▶ [Text for analysis]
────────

Former member of Fatah's Central Committee and PLO Executive Committee

Leader of Fatah in the Gaza Strip

Personal details
- Born: 13 January 1942 Khan Yunis, Mandatory Palestine
- Died: 12 May 2025 (aged 83) Cairo, Egypt
- Education: Cairo University
- Occupation: Politician, Physician

= Zakaria al-Agha =

Palestinian politician (1942–2025)

Zakaria al-Agha (زكريا الاغا; 13 January 1942 – 12 May 2025), also known as Abu Ammar, was a member of Fatah's central committee and Palestine Liberation Organization-Executive Committee and the leader of Fatah in the Gaza Strip.

==Life and career==
Al-Agha was born in Khan Yunis on 13 January 1942. He received his Bachelor of Medicine and Surgery, from Cairo University, in 1965. In 1971, he received a specialization in internal medicine. From 1974 to 1987, he was Chief of Internal Diseases Section at Nasser Hospital in Khan Yunis. From 1989 to 1994, he was Chief of Internal Diseases Section at Al-Ahli Arab Hospital.

Al-Agha was dismissed by the Israeli occupation forces for his activities in supporting the Palestinian resistance against Israeli occupation. He was removed from his post in 1987 and held in administrative detention for approximately six months in 1988 due to his support and assistance to Palestinian resistance in financial support in supporting of the First Intifada.

During the decade between 1981 and 1990, he was prohibited by Israeli occupation firces from leaving the Gaza Strip and in January 1995, he was detained for several weeks for interrogation. On 16 January 2004, Palestinian Authority President Yasser Arafat established the Board of Trustees of Al-Azhar University in Gaza Strip and appointed him its chairman.

Al-Agha died in Cairo on 12 May 2025, at the age of 83.

== Union work==
- Founding member of the Arab Medical Society of the Gaza Strip 1977.

────────

▶ [Data provided]
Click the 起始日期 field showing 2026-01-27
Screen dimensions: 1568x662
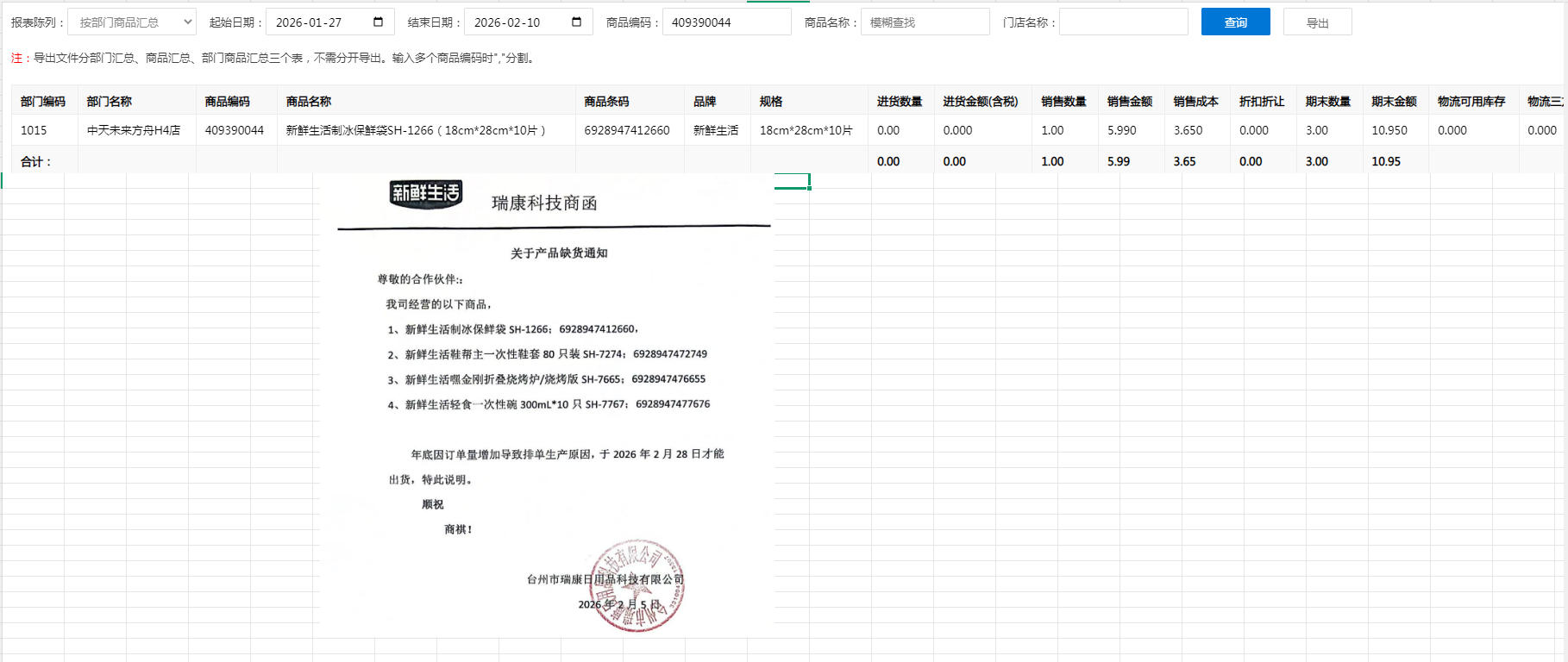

────────

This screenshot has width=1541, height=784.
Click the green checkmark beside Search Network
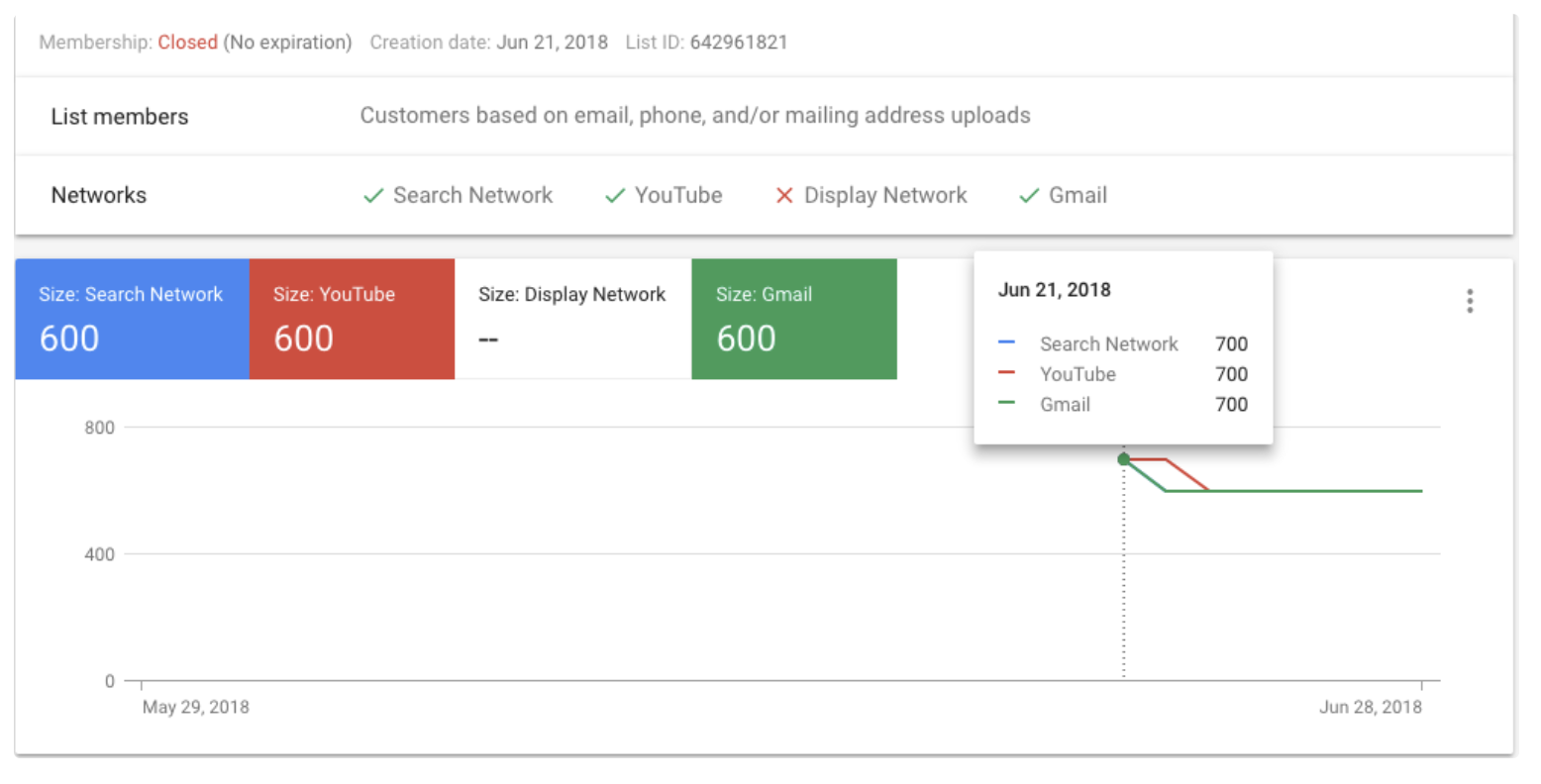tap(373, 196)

────────

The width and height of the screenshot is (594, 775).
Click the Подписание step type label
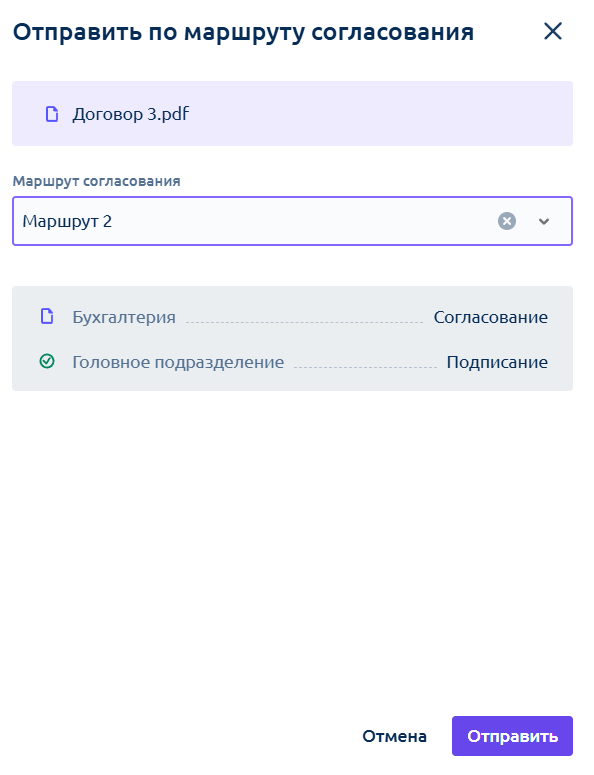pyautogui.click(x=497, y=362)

────────

▶ [Set of tasks]
[1] Please copy the Zakaria al-Agha article word for word, everything from "Personal details" down to "the Gaza Strip.".
[2] Continue the Zakaria al-Agha article from where it stops.

▶ [Written answers]
[1]
Personal details
- Born: 13 January 1942 Khan Yunis, Mandatory Palestine
- Died: 12 May 2025 (aged 83) Cairo, Egypt
- Education: Cairo University
- Occupation: Politician, Physician

= Zakaria al-Agha =

Palestinian politician (1942–2025)

Zakaria al-Agha (زكريا الاغا; 13 January 1942 – 12 May 2025), also known as Abu Ammar, was a member of Fatah's central committee and Palestine Liberation Organization-Executive Committee and the leader of Fatah in the Gaza Strip.

[2]
- Treasurer of the Medical Association of Arabia 1978–1984.
- Chairman of the General Medical Arabia 1985–1992.
- Secretary General of the Council for Higher Education in Jerusalem 1985–1992.
- Association member Blood Bank, Gaza since its inception.
- Member of the Palestinian Red Crescent Society.
- Chairman of the Board of Trustees of Al-Azhar University 2002–2005.

==Public work==
- A member of the Palestinian national liberation movement (Fatah) since 1967.
- A member of the Fatah Central Committee since 1992 until 2017.
- Accredited of Fateh movement in the Gaza Strip since 1993–2005.
- Member of the executive committee of the PLO 1996-until April 2018.
- Head of the national and international relations of the PLO.
- UNHCR Chief of the Palestine Liberation Organization.

==Political action==
- A member of the Palestinian delegation tripartite axis of the former American Secretary of State James Baker's side of the late Faisal Husseini, Hanan Ashrawi 1991 (before negotiations in Madrid).
- Negotiator member of the Palestinian delegation at the Madrid and Washington, 1991–1993.
- First Minister of Housing in the first government formed by PNA 1994–1995.